Adams was drafted in the second round of the 1998 NFL draft by the Dallas Cowboys. He was expected to go higher, but questions about his partially deaf right ear and his athletic ability made teams wary of his potential value. He became a 10-game starter at right guard as a rookie, and as a second-year pro was moved to left tackle, where he played at a dependable level, but never distinguished himself.

On November 10, 1999, Duane Clemons was fined $7,500 for intentionally punching Adams in the testes following an interception two days earlier during a Monday Night Football game against the Minnesota Vikings. While Adams maintained that he didn't know why Clemons punched him, Clemons stated that he threw the punch because Adams illegally took him down from behind on an interception return.

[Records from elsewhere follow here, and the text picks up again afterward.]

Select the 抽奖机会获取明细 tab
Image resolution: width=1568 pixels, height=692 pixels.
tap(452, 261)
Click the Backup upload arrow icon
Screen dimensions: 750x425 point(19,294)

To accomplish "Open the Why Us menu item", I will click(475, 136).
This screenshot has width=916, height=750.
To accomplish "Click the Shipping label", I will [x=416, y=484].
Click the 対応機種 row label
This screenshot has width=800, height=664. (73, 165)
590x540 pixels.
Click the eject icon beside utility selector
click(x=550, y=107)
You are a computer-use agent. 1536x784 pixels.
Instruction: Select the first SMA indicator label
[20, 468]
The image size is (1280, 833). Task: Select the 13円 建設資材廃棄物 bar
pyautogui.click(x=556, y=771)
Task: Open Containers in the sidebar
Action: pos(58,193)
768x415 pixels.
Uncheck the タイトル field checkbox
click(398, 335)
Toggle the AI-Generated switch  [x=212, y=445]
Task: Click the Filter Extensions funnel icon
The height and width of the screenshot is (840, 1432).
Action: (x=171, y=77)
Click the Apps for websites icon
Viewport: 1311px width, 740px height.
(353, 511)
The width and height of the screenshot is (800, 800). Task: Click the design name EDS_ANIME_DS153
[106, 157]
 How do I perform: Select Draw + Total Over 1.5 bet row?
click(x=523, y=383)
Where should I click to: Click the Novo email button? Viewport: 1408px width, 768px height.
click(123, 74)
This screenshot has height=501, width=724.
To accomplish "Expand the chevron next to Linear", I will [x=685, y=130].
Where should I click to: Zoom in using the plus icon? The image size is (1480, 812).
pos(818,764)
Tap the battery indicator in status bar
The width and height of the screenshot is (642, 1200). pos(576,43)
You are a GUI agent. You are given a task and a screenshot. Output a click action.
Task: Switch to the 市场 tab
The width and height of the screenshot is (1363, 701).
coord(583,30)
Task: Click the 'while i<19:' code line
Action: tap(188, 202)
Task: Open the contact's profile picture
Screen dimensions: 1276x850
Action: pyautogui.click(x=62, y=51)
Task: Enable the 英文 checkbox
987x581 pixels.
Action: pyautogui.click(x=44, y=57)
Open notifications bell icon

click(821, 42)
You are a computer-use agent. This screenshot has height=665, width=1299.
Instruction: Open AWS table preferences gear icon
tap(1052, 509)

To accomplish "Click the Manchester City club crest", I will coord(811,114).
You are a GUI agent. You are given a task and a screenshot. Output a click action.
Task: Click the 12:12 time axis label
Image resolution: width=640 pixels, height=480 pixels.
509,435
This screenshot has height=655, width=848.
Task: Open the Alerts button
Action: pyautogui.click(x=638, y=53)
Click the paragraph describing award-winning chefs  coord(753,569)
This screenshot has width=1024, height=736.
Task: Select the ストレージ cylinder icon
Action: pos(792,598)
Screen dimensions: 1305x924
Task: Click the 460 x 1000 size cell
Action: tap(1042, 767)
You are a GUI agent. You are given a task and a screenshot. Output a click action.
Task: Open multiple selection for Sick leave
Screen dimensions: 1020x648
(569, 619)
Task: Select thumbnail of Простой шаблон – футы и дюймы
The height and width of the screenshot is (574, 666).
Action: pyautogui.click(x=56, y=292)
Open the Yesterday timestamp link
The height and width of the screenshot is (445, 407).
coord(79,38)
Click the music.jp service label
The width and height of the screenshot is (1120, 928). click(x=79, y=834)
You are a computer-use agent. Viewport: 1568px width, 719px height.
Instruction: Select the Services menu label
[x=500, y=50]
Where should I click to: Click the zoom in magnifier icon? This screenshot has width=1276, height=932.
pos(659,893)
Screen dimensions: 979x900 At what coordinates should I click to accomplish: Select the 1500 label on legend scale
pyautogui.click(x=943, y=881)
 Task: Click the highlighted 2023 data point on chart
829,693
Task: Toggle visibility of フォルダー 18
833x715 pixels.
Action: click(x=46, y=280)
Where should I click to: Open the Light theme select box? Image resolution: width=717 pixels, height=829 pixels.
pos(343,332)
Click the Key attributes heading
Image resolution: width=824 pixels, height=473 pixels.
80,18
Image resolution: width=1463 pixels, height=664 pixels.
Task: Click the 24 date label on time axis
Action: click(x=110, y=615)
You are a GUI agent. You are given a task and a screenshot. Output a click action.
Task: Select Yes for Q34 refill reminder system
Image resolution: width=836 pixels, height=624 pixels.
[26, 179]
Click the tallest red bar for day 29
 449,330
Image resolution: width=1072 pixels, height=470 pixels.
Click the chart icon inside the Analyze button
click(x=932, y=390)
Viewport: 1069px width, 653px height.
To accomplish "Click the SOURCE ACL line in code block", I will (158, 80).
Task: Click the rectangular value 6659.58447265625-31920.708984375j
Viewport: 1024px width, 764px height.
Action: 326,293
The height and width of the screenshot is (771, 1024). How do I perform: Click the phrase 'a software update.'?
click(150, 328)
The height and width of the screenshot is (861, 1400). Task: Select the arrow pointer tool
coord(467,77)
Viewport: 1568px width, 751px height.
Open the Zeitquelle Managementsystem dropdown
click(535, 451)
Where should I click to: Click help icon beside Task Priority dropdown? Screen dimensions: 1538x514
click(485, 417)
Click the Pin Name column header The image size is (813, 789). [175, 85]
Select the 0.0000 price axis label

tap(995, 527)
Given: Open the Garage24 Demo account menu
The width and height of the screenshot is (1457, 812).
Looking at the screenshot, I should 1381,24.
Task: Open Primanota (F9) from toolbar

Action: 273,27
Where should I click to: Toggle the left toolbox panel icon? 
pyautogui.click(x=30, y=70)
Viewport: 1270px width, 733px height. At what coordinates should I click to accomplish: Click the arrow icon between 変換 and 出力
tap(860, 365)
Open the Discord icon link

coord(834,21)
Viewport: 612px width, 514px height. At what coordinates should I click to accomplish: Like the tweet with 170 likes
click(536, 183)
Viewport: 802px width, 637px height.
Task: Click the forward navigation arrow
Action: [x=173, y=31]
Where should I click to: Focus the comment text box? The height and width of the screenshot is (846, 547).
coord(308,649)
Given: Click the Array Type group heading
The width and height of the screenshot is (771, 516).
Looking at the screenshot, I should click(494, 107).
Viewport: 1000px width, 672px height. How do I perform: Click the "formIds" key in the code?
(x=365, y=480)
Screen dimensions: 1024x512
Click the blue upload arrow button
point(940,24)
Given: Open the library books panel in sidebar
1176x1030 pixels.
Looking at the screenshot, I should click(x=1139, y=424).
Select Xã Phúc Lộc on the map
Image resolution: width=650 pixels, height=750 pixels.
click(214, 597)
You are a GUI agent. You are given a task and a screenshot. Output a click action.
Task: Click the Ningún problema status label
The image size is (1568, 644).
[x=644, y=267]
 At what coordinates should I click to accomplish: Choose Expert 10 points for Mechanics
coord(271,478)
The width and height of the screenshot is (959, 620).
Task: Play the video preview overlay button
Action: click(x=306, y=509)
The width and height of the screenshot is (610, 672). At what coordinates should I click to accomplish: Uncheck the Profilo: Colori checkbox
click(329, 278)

It is believed 2002 was the first time an NFL franchise had five African American starters on their offensive line, when the Cowboys lined up rookie center Andre Gurode, tackles Adams and Solomon Page, guards Larry Allen and Kelvin Garmon. When Bill Parcells became the Cowboys head coach for the 2003 season, there were doubts about the fifth-year player's future with the team. Parcells made re-signing him a priority, which became a turning point in his career, that saw his performance improved to a level that earned him five Pro Bowl selections. In 2007 he earned All-Pro honors.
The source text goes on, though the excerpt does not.